Thank you Libro.fm/PRH Audio for the ALC of Witchcraft for Wayward Girls in exchange for my honest review. I purchased the book for my own collection.
Publisher: Berkley / PRH Audio
Published: January 14, 2025
Summary:
There’s power in a book…
They call them wayward girls. Loose girls. Girls who grew up too fast. And they’re sent to the Wellwood Home in St. Augustine, Florida, where unwed mothers are hidden by their families to have their babies in secret, give them up for adoption, and most important of all, to forget any of it ever happened.
Fifteen-year-old Fern arrives at the home in the sweltering summer of 1970, pregnant, terrified and alone. Under the watchful eye of the stern Miss Wellwood, she meets a dozen other girls in the same predicament. There’s Rose, a hippie who insists she’s going to find a way to keep her baby and escape to a commune. And Zinnia, a budding musician who knows she’s going to go home and marry her baby’s father. And Holly, a wisp of a girl, barely fourteen, mute and pregnant by no-one-knows-who.
Everything the girls eat, every moment of their waking day, and everything they’re allowed to talk about is strictly controlled by adults who claim they know what’s best for them. Then Fern meets a librarian who gives her an occult book about witchcraft, and power is in the hands of the girls for the first time in their lives. But power can destroy as easily as it creates, and it’s never given freely. There’s always a price to be paid…and it’s usually paid in blood.

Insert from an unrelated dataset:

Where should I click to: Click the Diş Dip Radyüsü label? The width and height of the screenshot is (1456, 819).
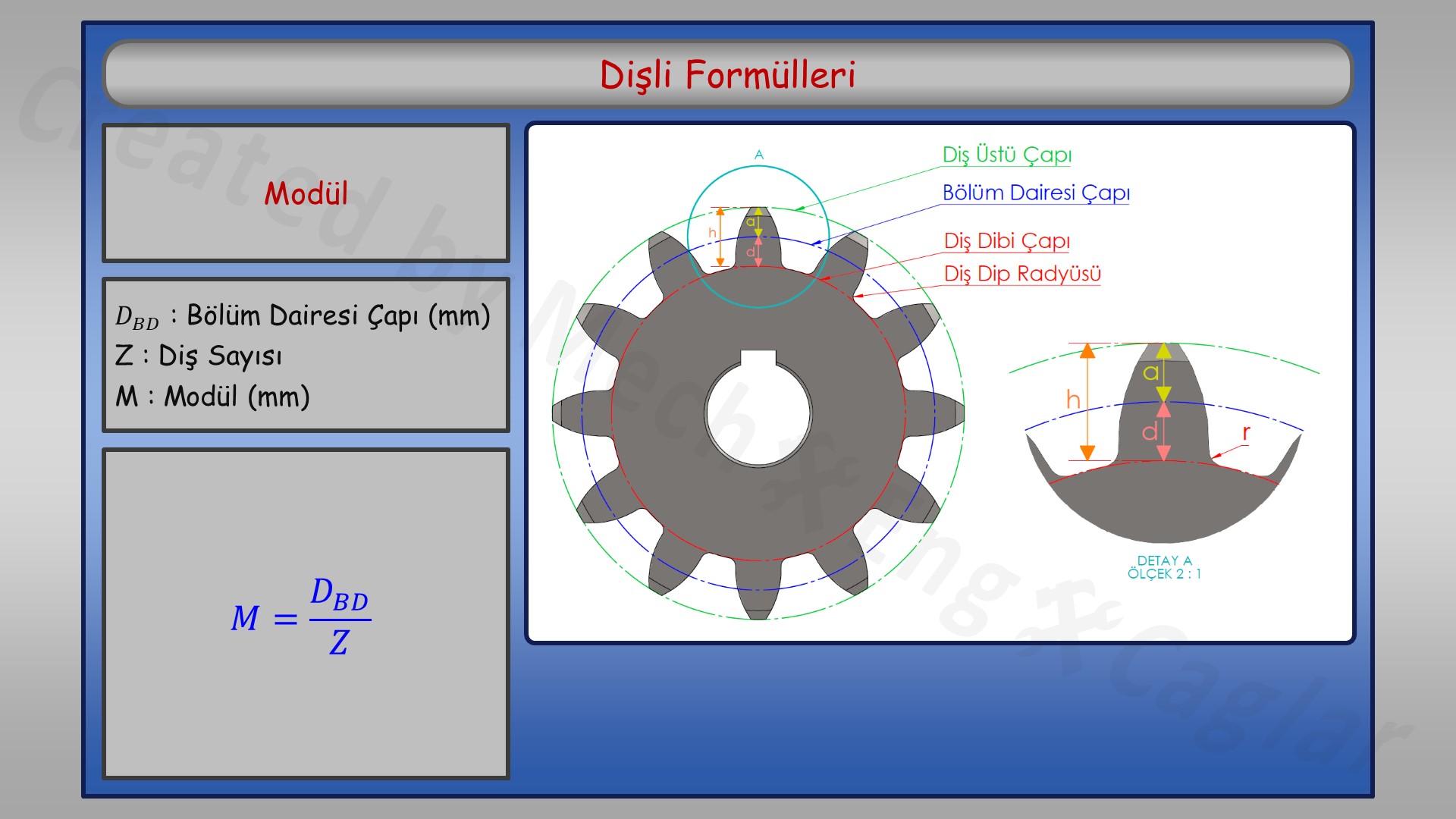click(1023, 275)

In Witchcraft for Wayward Girls, the author of How to Sell a Haunted House and The Final Girl Support Group delivers another searing, completely original novel and further cements his status as a “horror master” (NPR).
My thoughts:
This was the inaugural book club subscription box pick for Jordy’s Book Club and I was so excited to be part of it. Grady Hendrix is still a relatively new author to me – I had only read one other book by him before this one, How to Sell a Haunted House, which I ended up enjoying. Plus, horror is still a genre I’m finding my way in…I love it when it’s blended with other genres, like Hendrix seems to do.
This book definitely hit all the right notes for me. The way the author blended historical fiction with horror, and added elements of witchcraft and real life was both addicting as well as horrifying. This one just got me in all my feels, especially in light of all that is going on the world right now. This story is so richly drawn, with characters that come alive and have shades of us all in them. Watching them go on a journey to self-discovery was as empowering as it was chilling for all they went through.
I cannot recommend this book enough. If you like stories of witchcraft and female empowerment with a little horror sprinkled in, this one is for you!
Audio thoughts:
This was amazing on audio! Narrated by Leslie Howard, Hilary Huber, and Sara Morsey, I was mesmerized by the story and felt each of the three narrators did a fantastic job bringing the story to life.